This third-generation pilot helped ‘Top Gun: Maverick’ take flight

(Video by Madison Thomas/Cronkite News)

LOS ANGELES – When most people turn 14, they start dreaming about learning to drive and what their first car might be.

But at 14, Kevin LaRosa II already was up in the air.

“For aviation, I started logging time at 14 years of age, I soloed in helicopters and airplanes at 16, and got my license at 17,” said LaRosa, the aerial coordinator and camera pilot for the hit film “Top Gun: Maverick,” told Cronkite News.

LaRosa is vice president of production at Helinet, a helicopter service provider adjacent to Van Nuys Airport, but his main gig is as an aerial coordinator in films. He’s a member of the Screen Actors Guild and the Motion Picture Pilots Association.

On “Top Gun: Maverick,” LaRosa worked on the ground and in the air, flying jets with the cinematography crew inside to capture the critically acclaimed aerial scenes and helping run the rigorous flight training for the cast, led by Tom Cruise as Capt. Pete “Maverick” Mitchell.

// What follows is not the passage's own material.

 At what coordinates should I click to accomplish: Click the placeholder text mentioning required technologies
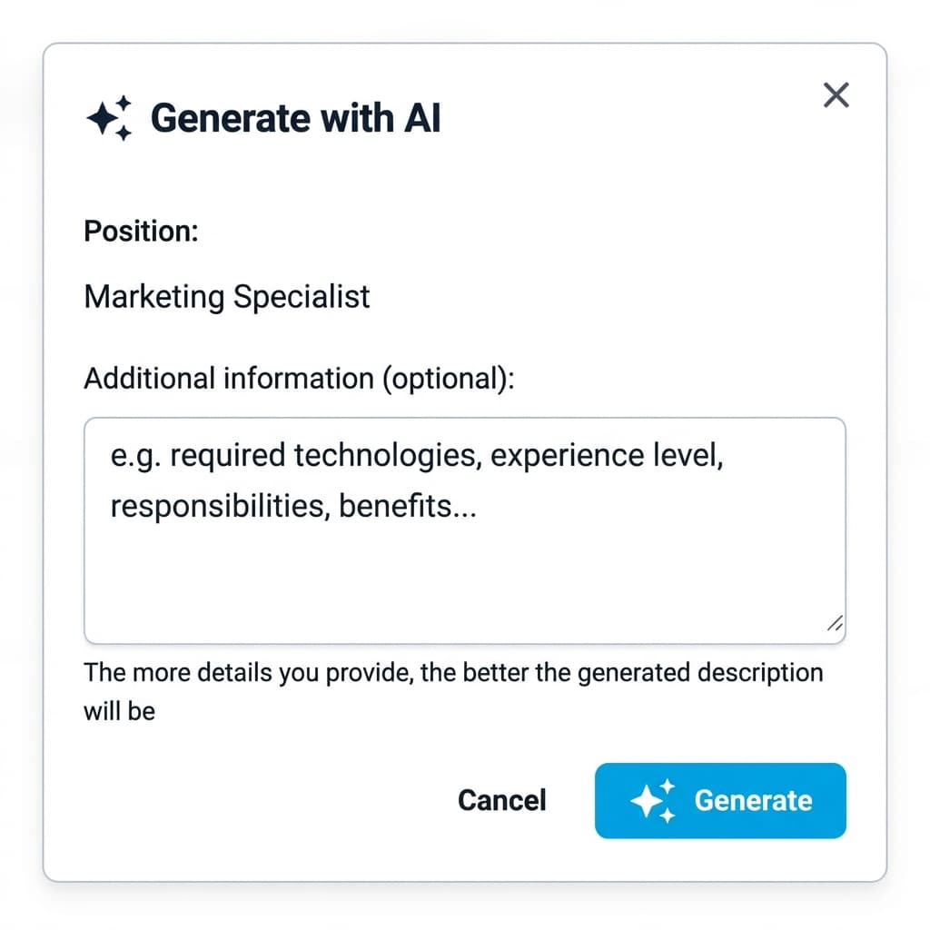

LaRosa’s decades of career experience on film sets is a huge reason for the film’s acclaim, but he’s quick to credit the uniqueness of “Top Gun: Maverick’s” overall production.

“I’m a third-generation pilot, second-generation aerial coordinator and stunt pilot,” Kevin LaRosa II says. “I don’t think I would do what I do today if I didn’t have my father and my grandfather who did what they did.” (Photo courtesy of Jordan Orsak)

“Our cast literally basically had to learn how to fly,” LaRosa said. Every aircraft in the film is a real plane, he said, piloted by a real human.

Training actors for actual flight isn’t unheard of, but it certainly isn’t common, LaRosa said, even on big-budget action films. “Top Gun: Maverick’s” cast training blew any comparable out of the water.

“It’s not normal,” La Rosa said. “This is very unique to ‘Top Gun: Maverick,’ and that’s why I think the movie is doing so good – is because we did all these incredible, unique, expensive things that most people wouldn’t do.”

The film has made more than $900 million worldwide since May 27.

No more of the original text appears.